One way to decide between the two would be to decide which is more efficient. From what I gather (from quora and stackoverflow), asking the DataFrame to sort its values by some column before we search through it is:

  • less efficient if we have very few items that need to be sorted or if we are going to search through the DataFrame only a few times, and
  • more efficient if we have a long list of items AND we are going to search through it many times

Thoughts?

Anyone have any thoughts on which is better? Or on if it even matters which method we use (sort or direct search)?

2 Likes

Great explanations guys!! Thanks for always helping.

5 Likes

Is there an aggregate function under groupby that can providee range for different list of catrgorical values in a column?

1 Like

Good solution loc+idxmax :+1:
I was tired to use only the sort_values and head(1).
It will be my first option from now on!

1 Like

Hi all, I will be moderating the forum for the next 2 hours. Please let me know if you face any barriers in attempting to complete todays challenge. Also, please remember to not share any answers on this forum.

Denver

I’m stumped on this one. I’ve used the .agg function as described to list off the max and min prices in columns. The things I’ve tried are “not callable”. How do I “call” the columns to subtract them?

I had such a busy day and was only able to do this 8PM my time. I used your first solution and got it in 10mins
:laughing:

I had to make 3 variables (PriceMax, PriceMin, and Sorted). PriceMax I agg the max price. PriceMin I agg the min price. Sorted I max minus min. Then I sorted the Sorted variable

This one is pretty frustrating (I’m a python noob). I’m using the grouping by neighbourhood using price and max(), then sorting to make it ascending, like we did in yesterday’s challenge. So I can get the max and min values, but I don’t know how to do the dataframe indexing to subtract one from the other.

Eg, I have this code:

groupedMax = df.groupby('neighborhood')[['price']].max()
maxPrice = groupedMax.sort_values('price',ascending=False)

But I’m not sure what to do next :slight_smile:

I ran into the same trouble. A little digging led me to this. If you take their example of:

df.groupby([‘neighborhood’]).agg({‘price’ : [‘mean’,‘max’]})

you can access the columns like this:
df.groupby([‘neighborhood’]).agg({‘price’ : [‘mean’,‘max’]})[‘price’][‘mean’] #for the mean column
df.groupby([‘neighborhood’]).agg({‘price’ : [‘mean’,‘max’]})[‘price’][‘max’] #for the max column

A possible syntax: df[‘new_column’] = df[‘old_column_1’] - df[‘old_column_2’] if that’s what you’re referring to.

I finally got it. Thank you, @Android451 and @JD2022!

Thanks @Denverdias !

I found that syntax, but I’m not sure how to make the ‘old’ columns. if I do:

df["maxPrice"] = df.groupby(['neighborhood']).agg({'price' : ['max']})

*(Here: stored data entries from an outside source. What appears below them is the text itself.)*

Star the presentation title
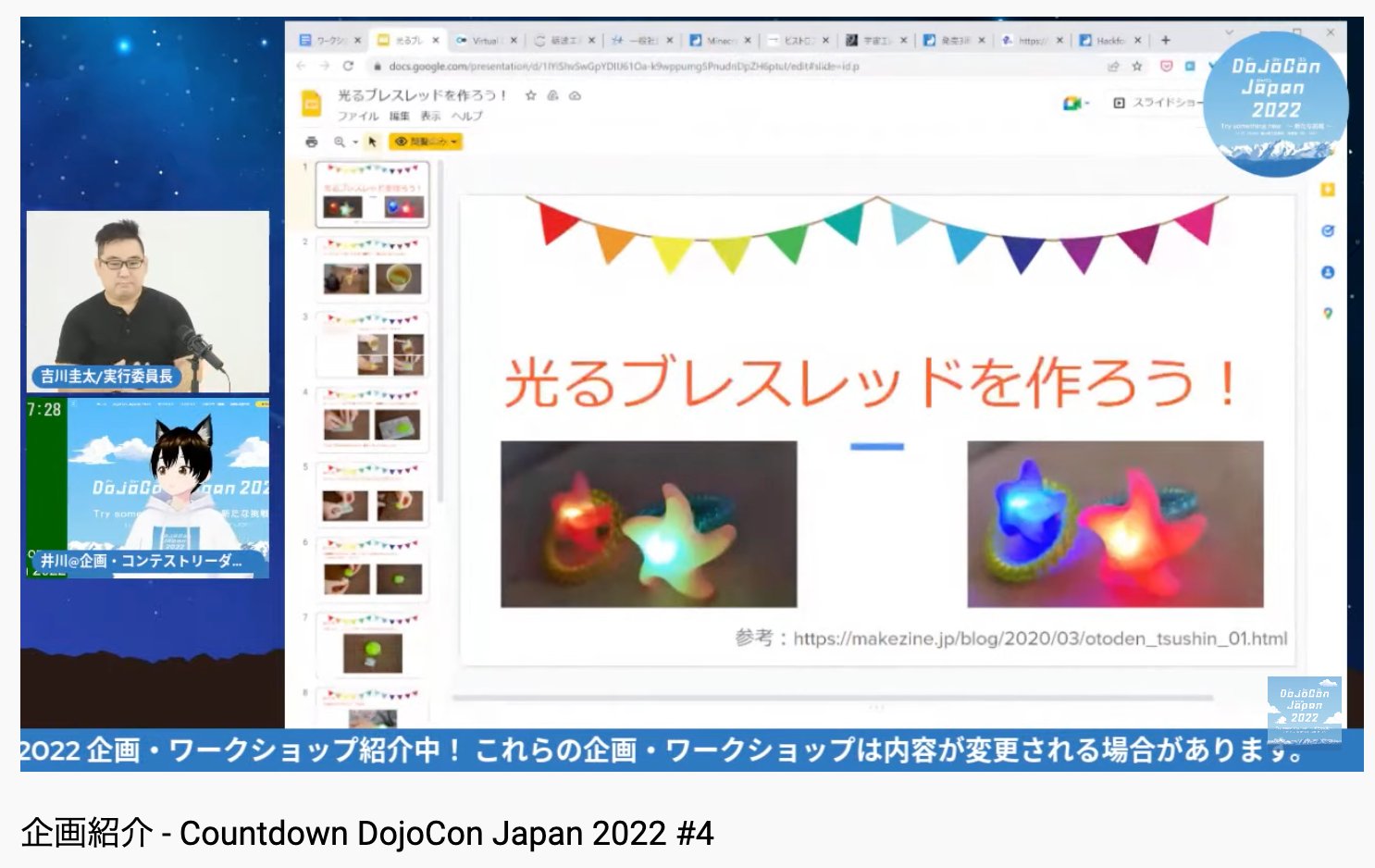1375x868 pixels. point(530,96)
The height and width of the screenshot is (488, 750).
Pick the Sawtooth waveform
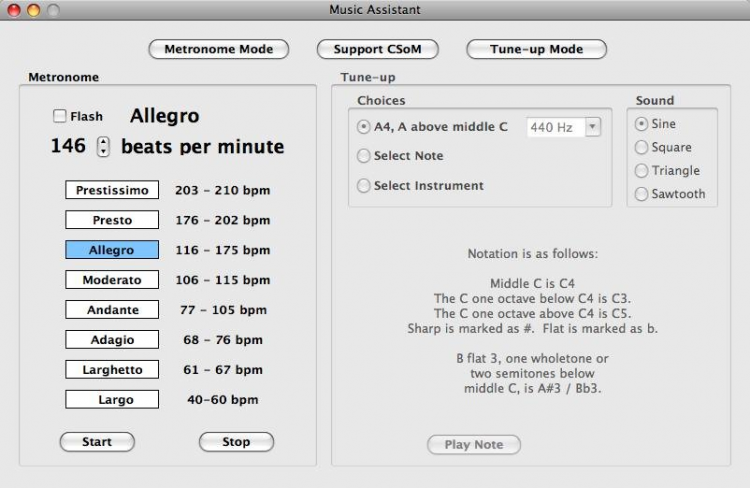642,194
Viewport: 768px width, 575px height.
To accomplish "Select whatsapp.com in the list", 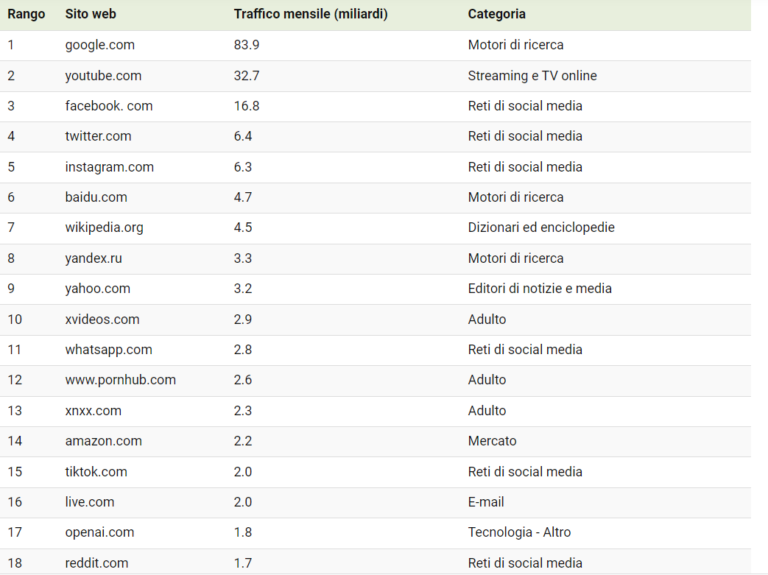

I just get NaN in that new column.

df[“maxPrice”] = df.groupby([‘neighborhood’], as_index=False)[‘price’].max() would be a better way of phrasing that.

Any way to download the data and play with it after the challenges?

Check out this post! It explains:

  1. How to download the data
  2. How to upload to a google colab account where you can use a very similar set up to what we see in these challenges (i.e. a jupyter notebook). The colab account is free!
1 Like

Do you know who I reach out to if I got the email saying I missed the challenge last night even though I did complete it? I was working on it past 9:30 PST so it should have still been applicable…